Lord Dixon-Smith: My Lords, the problem with a formula is that it is always inflexible. I apologise for misrepresenting the situation slightly. Clause 3 deals with setting a default position for England, Scotland, Wales and Northern Ireland, the four countries of the United Kingdom. I would have hoped that the Government might have had sufficient confidence in the authorities to feel about them as I do; that is to say, the default position for target years is what matters, and each authority should be left to determine its position by its own devices. The Government apparently do not feel that. They want to have a default position that is subsequently negotiable if an unexpected situation arises. I shall study the Minister's reply. In the mean time, I beg leave to withdraw the amendment.

Amendment, by leave, withdrawn.

Clause 4 [Allocation of landfill allowances]:

Lord Dixon-Smith moved Amendment No. 9:

    Page 4, line 6, leave out subsection (5).

The noble Lord said: My Lords, subsection (5) needs an explanation. It states:

    "Nothing in this section shall be taken as requiring any allowances to be allocated to any particular waste disposal authority".
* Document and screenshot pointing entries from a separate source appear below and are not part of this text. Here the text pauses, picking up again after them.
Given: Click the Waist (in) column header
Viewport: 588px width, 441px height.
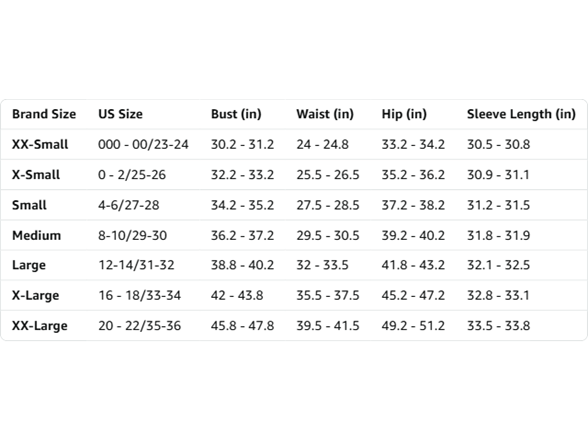Looking at the screenshot, I should 325,114.
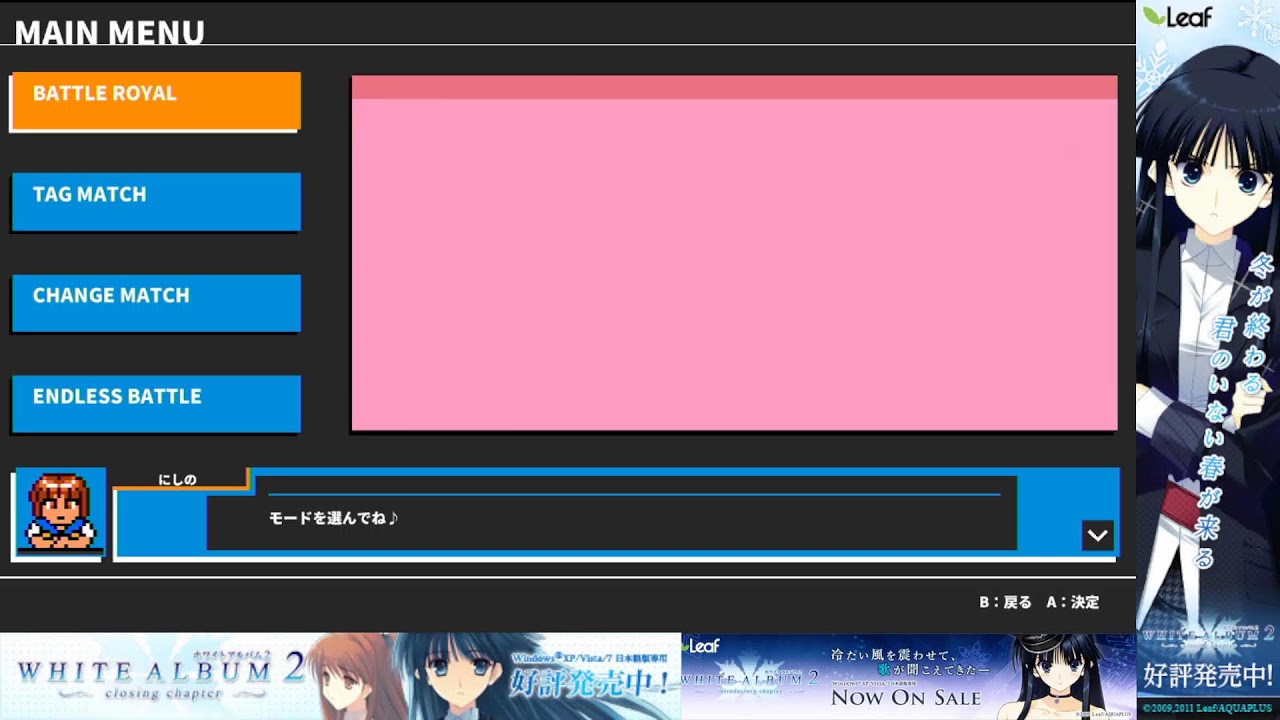
Task: Click the Leaf logo on the right banner
Action: coord(1178,17)
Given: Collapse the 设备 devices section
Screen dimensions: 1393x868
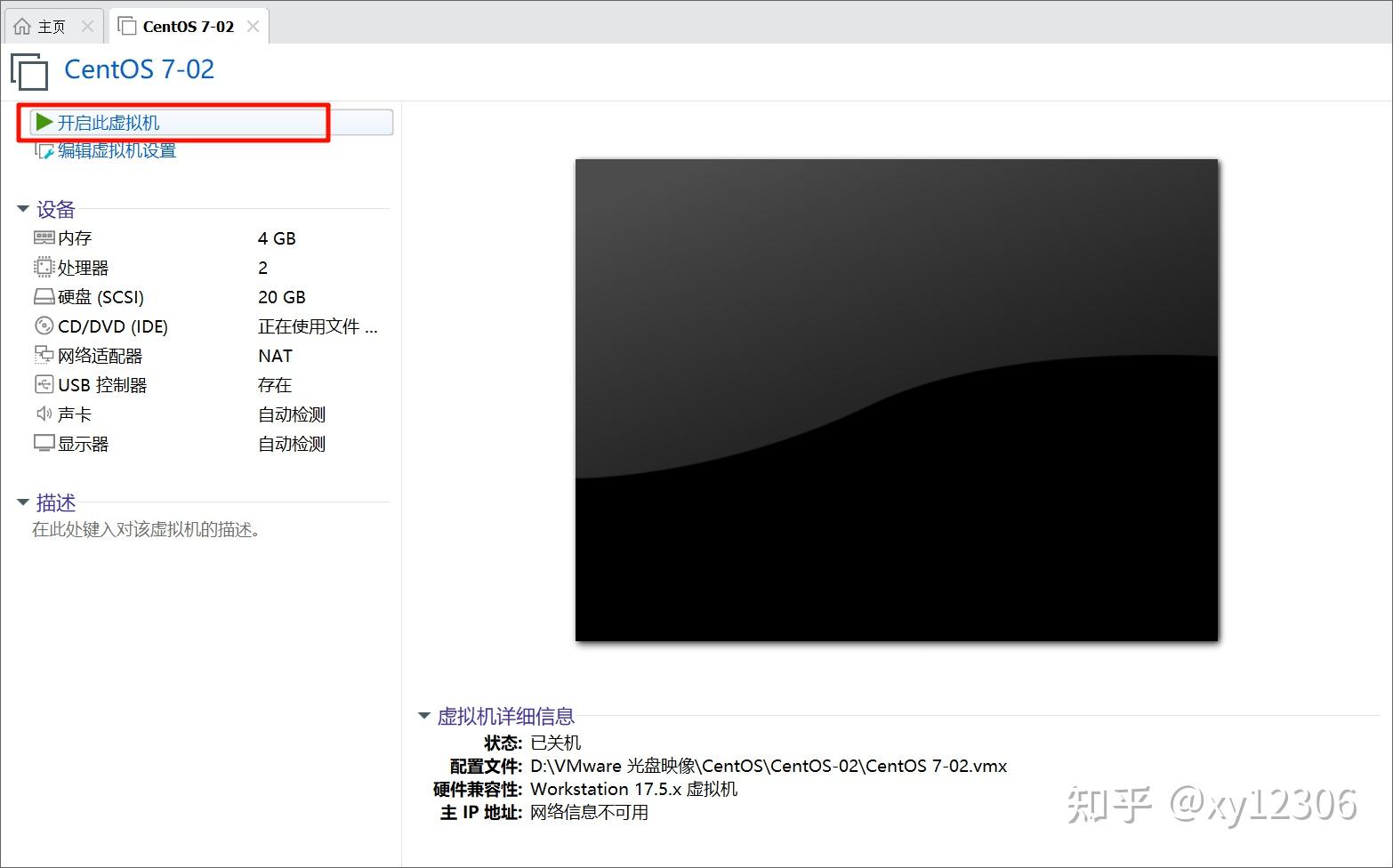Looking at the screenshot, I should 22,209.
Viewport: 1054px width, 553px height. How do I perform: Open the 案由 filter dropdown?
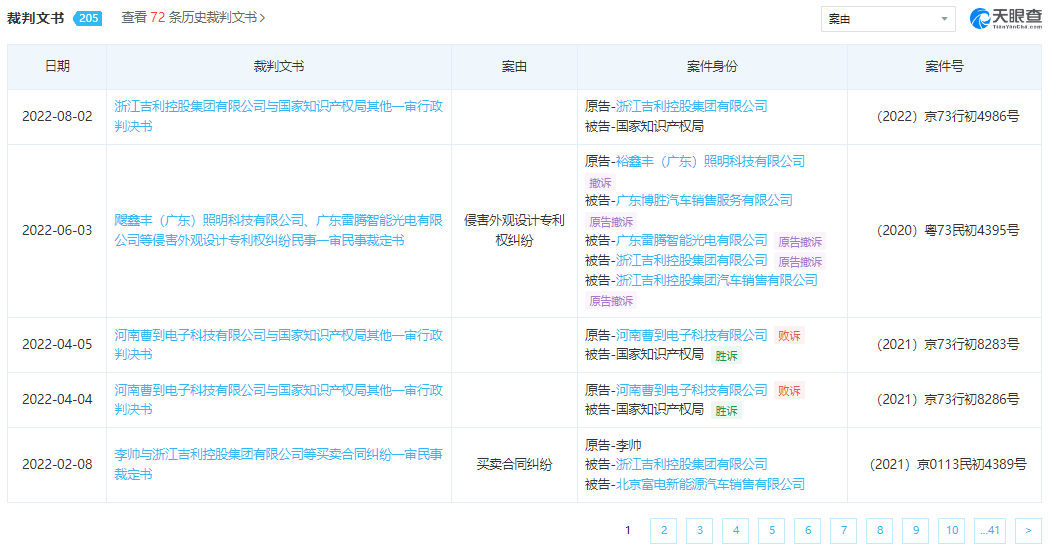(x=888, y=19)
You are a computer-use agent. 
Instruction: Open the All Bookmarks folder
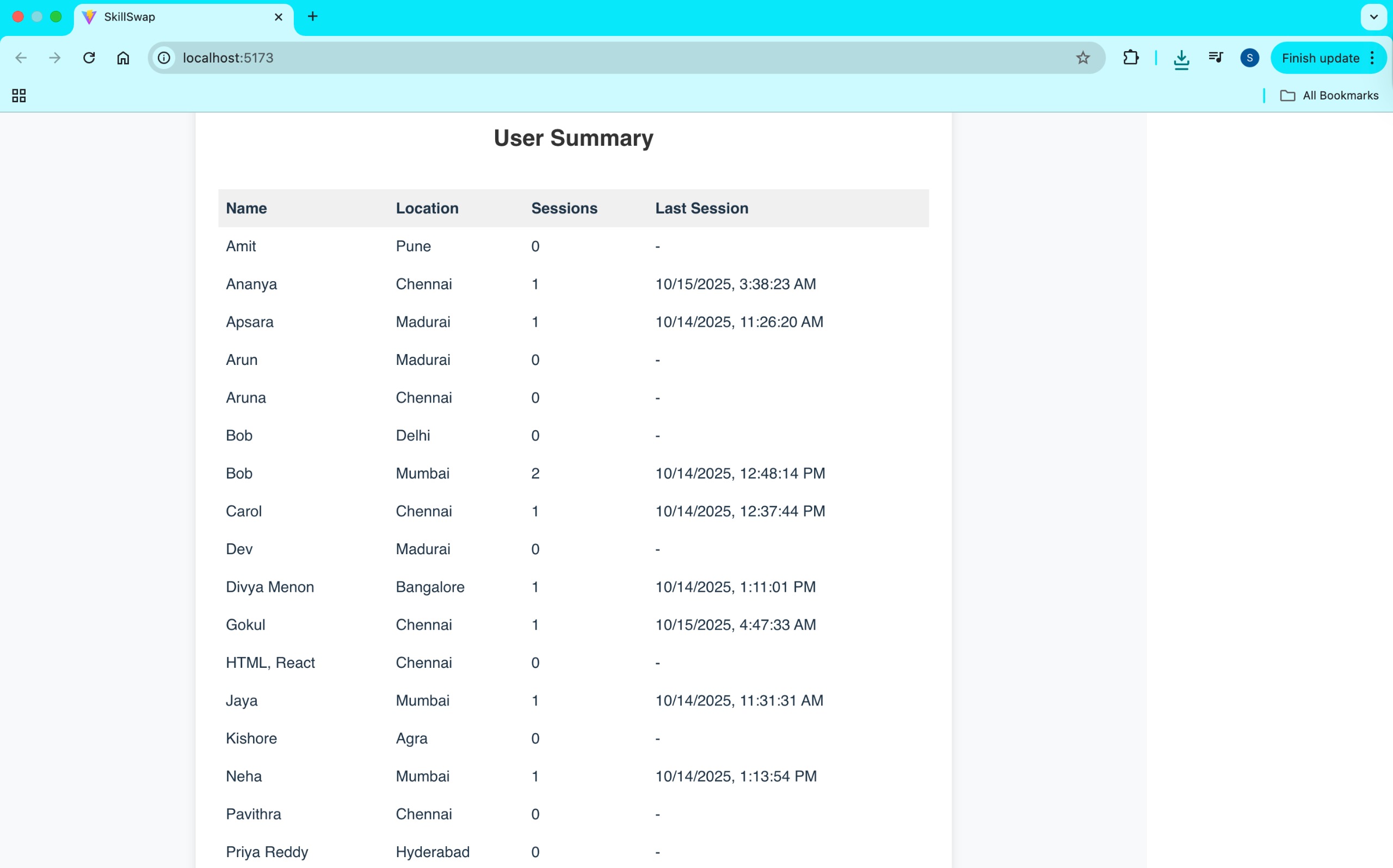(1329, 95)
I am puzzled as to why the Secretary of State might not wish to give a waste disposal authority an allowance to dispose of waste. I cannot think why else they are there. Clause 4 appears to imply that the Government do not need to make allocations to all waste disposal authorities but could get away with allocating to only some. It may be a perverse interpretation, but I do not see how else one could read subsection (5). I repeat:

    "Nothing in this section shall be taken as requiring any allowances to be allocated to any particular waste disposal authority".

If the provision does not mean what I have suggested, I shall be pleased to hear it. But the provision could be interpreted in that way, so we should do something about it, as I am sure that that was not its intended meaning. Subsection (5) is an oddity that has crept into the Bill, perhaps because we did not question it sufficiently at an earlier stage. I beg to move.